------ Task input
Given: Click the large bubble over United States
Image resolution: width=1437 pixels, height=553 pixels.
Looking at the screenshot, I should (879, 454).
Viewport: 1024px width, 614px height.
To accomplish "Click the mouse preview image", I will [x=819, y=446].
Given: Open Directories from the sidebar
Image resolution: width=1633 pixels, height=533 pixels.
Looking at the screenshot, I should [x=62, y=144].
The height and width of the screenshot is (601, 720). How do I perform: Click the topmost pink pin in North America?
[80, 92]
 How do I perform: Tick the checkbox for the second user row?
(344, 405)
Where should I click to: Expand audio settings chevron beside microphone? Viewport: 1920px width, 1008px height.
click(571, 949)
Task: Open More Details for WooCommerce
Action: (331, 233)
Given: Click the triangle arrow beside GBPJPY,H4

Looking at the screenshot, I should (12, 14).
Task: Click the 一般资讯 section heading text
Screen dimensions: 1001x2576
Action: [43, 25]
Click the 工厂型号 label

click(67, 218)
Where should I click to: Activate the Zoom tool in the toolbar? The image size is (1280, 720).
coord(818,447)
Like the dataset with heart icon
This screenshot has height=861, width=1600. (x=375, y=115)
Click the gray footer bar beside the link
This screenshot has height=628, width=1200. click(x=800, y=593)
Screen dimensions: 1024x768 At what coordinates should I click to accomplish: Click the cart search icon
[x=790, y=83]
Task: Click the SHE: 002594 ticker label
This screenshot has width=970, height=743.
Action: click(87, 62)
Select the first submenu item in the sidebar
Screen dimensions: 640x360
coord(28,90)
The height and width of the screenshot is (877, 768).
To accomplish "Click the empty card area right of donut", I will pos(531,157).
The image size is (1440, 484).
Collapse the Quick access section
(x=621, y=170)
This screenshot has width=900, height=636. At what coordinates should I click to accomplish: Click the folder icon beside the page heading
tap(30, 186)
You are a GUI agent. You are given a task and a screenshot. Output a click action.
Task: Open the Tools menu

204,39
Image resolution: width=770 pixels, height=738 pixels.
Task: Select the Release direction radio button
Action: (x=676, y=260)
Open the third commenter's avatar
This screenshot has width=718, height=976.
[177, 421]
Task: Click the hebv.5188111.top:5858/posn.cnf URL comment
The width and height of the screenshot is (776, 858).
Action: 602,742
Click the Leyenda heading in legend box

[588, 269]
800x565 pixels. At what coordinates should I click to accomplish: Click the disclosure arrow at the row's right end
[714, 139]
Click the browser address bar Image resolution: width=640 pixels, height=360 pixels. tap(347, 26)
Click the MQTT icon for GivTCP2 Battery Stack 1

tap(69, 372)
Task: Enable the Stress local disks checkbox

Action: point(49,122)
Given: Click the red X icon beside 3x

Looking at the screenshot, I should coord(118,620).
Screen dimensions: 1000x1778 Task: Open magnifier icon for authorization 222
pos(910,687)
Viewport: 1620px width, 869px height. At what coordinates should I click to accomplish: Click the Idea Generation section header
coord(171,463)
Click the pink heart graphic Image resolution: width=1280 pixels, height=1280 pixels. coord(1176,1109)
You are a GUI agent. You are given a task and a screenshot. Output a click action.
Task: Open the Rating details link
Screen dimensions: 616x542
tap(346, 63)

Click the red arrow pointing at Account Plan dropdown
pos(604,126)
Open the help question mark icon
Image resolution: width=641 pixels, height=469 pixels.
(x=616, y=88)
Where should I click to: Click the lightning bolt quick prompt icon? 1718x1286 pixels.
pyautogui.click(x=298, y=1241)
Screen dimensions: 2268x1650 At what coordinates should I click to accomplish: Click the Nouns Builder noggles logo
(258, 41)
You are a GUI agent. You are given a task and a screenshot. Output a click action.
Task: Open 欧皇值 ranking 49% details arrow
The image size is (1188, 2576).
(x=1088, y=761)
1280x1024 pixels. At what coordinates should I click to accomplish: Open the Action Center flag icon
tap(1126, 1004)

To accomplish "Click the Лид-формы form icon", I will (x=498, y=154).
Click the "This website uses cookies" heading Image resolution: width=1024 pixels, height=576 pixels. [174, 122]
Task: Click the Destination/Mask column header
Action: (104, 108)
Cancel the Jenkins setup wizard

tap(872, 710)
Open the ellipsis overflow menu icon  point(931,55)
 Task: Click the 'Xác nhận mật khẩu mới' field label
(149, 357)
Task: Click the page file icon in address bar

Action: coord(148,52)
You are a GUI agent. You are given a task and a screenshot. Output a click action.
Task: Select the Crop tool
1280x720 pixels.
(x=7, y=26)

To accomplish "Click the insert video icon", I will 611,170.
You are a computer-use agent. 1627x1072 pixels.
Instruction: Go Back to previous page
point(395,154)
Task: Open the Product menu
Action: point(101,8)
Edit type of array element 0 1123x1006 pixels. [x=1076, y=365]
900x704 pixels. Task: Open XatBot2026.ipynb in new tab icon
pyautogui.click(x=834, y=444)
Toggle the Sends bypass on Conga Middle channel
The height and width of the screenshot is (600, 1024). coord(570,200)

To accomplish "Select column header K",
------------
Your task =>
Print the line containing "1280x1024 pixels. At" and every line after it to the end of the records above, exactly as written, and nothing else.

Output of the task =>
1280x1024 pixels. At what coordinates should I click to accomplish: Open the Action Center flag icon
tap(1126, 1004)

To accomplish "Click the Лид-формы form icon", I will (x=498, y=154).
Click the "This website uses cookies" heading Image resolution: width=1024 pixels, height=576 pixels. [174, 122]
Task: Click the Destination/Mask column header
Action: (104, 108)
Cancel the Jenkins setup wizard

tap(872, 710)
Open the ellipsis overflow menu icon  point(931,55)
 Task: Click the 'Xác nhận mật khẩu mới' field label
(149, 357)
Task: Click the page file icon in address bar

Action: coord(148,52)
You are a GUI agent. You are given a task and a screenshot. Output a click action.
Task: Select the Crop tool
1280x720 pixels.
(x=7, y=26)

To accomplish "Click the insert video icon", I will 611,170.
You are a computer-use agent. 1627x1072 pixels.
Instruction: Go Back to previous page
point(395,154)
Task: Open the Product menu
Action: point(101,8)
Edit type of array element 0 1123x1006 pixels. [x=1076, y=365]
900x704 pixels. Task: Open XatBot2026.ipynb in new tab icon
pyautogui.click(x=834, y=444)
Toggle the Sends bypass on Conga Middle channel
The height and width of the screenshot is (600, 1024). coord(570,200)

To accomplish "Select column header K",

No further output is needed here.